Notes from the Coolum wavepool community meeting
Well, there we were, crammed into a broom closet at the far end of the Coolum Surf Club, a presentation screen at one end, a spread of pizza slices and various delights at the other.
Not quite what I was expecting for the first community consultation of the WSL Wave Company’s campaign to win the hearts and minds of the Sunshine Coast, but on the other hand, maybe the perfect place to preach to the choir. Warm, cozy, intimate access to the choirmaster, one Andrew Stark.
To say it was a soft start to the WSL campaign is to under-estimate Starky’s considerable ability to stage-manage public perceptions while playing hard-ball in the conference room. Not known for taking a backward step in the surf or in the boardroom, the former CEO of Surfing Queensland and Surfing Australia has developed a deserved reputation for getting the big things done, while seemingly exercising controlled restraint at all times. Those who have worked closely with him will testify that at times, away from the public view, there is more control than restraint in play, but few will argue that Starky is a smart operator who gets shit done.

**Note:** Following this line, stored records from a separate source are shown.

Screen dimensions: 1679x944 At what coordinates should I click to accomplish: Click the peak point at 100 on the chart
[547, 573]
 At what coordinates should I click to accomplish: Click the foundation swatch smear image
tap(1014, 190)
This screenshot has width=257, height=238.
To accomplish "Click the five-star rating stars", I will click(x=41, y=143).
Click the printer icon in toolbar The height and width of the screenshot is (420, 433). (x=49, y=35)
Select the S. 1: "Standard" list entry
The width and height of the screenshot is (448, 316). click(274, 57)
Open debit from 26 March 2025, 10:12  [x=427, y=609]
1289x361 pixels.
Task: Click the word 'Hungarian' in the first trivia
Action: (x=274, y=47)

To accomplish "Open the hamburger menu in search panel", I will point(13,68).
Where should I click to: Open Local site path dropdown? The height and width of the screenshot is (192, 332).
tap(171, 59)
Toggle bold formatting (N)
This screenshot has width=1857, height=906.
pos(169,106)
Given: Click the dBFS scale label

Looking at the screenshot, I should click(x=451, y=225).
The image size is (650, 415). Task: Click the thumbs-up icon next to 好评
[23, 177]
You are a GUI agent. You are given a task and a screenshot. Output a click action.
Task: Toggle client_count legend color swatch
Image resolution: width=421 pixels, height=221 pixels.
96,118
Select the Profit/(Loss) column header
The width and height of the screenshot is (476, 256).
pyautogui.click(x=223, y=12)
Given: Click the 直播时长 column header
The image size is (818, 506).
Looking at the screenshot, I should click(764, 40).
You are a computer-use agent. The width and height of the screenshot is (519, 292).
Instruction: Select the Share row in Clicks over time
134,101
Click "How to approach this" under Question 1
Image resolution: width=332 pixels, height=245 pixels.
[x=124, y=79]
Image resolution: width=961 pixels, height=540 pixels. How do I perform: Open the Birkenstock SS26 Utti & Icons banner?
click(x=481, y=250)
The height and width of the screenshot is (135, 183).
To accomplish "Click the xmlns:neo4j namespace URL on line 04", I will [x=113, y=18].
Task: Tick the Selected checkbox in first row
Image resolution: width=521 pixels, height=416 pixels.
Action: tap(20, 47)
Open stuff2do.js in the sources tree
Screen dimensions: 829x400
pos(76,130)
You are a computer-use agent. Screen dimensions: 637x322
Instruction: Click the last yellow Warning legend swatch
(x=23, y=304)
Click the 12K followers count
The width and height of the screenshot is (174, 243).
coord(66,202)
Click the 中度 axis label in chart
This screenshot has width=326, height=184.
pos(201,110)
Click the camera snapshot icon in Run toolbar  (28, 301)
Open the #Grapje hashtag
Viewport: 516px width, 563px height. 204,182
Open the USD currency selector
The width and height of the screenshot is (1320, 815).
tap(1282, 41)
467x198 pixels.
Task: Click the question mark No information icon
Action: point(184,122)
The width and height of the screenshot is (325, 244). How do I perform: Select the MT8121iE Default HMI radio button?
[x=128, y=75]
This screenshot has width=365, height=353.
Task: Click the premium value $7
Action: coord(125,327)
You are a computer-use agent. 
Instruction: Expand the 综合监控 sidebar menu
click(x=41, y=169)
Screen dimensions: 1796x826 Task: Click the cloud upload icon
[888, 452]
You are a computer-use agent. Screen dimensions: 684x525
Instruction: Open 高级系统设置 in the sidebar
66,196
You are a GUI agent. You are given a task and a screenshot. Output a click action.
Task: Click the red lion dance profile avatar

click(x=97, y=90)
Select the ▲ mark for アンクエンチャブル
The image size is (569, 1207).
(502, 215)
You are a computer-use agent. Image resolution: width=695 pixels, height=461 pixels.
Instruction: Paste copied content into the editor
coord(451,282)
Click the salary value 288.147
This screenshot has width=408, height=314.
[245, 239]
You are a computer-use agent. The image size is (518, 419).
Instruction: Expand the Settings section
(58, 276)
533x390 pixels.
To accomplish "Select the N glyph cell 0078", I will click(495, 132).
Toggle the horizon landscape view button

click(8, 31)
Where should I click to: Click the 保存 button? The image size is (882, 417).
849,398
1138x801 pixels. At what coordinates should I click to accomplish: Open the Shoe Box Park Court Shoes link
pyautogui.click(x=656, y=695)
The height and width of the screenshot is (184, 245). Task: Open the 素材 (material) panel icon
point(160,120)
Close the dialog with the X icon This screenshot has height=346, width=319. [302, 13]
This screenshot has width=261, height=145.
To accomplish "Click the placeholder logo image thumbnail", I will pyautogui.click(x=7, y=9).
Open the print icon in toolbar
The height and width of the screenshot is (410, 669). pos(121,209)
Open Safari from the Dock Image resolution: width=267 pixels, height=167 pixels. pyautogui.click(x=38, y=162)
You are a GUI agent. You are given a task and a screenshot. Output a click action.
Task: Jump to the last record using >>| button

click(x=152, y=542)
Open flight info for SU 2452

Part of that process was to get the local surfing community on side, despite some fairly vicious threads on this and other surf sites following the media announcement of the $100 million project on former cane-fields just outside town. But we were the low-hanging fruit compared with the environmental and community groups Starky was to face off with in the coming days. Who knew how many endangered ground parrots were to be revealed in the acid swamps of the 500 hectares at the roundabout? “I’m gonna have a grovel at Tea Tree at dawn, to get my head in the right space,” Starky whispered as he moved to start proceedings. “You in?”
I missed sunrise by an hour or so, but I’m sure Andrew was there, navigating the ankle-snappers on his McTavish nine-six, a recent acquisition, presumably in consideration of the long spring he’s going to be spending on the surf-starved Sunny Coast.
Not surprisingly, the main things the local surf community representatives wanted to know was how much was it going to cost per wave and could they have a few free ones, like once a week? Starky offered little in the way of detail on the business model, but pointed out that Coolum would be a mixed-use facility, as opposed to Lemoore’s R & D and corporate junket model. (And Starky knows quite a bit about that, having led the somewhat controversial and expensive week-long training camp at Lemoore for the Australian Olympic “shadow team” last year, just before leaving Surfing Australia to join the Ziff team.)
He also argued that the Wave Ranch at Lemoore had in fact become a model of community engagement, as well as its elite and fat cat functions. At which juncture I pointed out that no one surfs in Lemoore – I know, I’ve prowled those mean streets looking for roof racks or bean-pickers in boardies – while there are almost 350,000 people on the Sunshine Coast and 90 percent of them surf. (Or so it seems every swell event.) That’s a lot of freebies or cheapies for the business model to handle.
Starky kept smiling. Julian Wilson’s mum Nola, still zinging from a one-on-one Kool-Aid session with Andrew earlier in the afternoon, lightened the mood with the observation that “Surf Ranch” was too American, that it would have to be a “Surf Farm”. This was pretty much in line with the consensus view that Andrew Stark was not there to fly kites, that the Coolum surf farm was as good as in the bank. And it’s true that the proposal has the land, the finance and the partnerships ready to roll out as early as 2021, which puts it in a different league to most wave pool props, but it still has to get Queensland Government approval, with an election on the horizon. And that means a lot more meetings, in bigger rooms than the surf club bunker, with righteous indignation thick in the air.
But if anyone can pull it off, it’s Andrew Stark.
And a footnote: Just about the first call Starky made when he became GM for WSL Asia Pacific was to old crony and former SA board member Don O’Rorke, of Consolidated Properties, who then called his old surfing mate Scott Hutchinson of Hutchinson Builders. This is the team that brought us Surfing Australia’s High Performance Centre on the Tweed Coast. This is now the team behind Surf Ranch Coolum.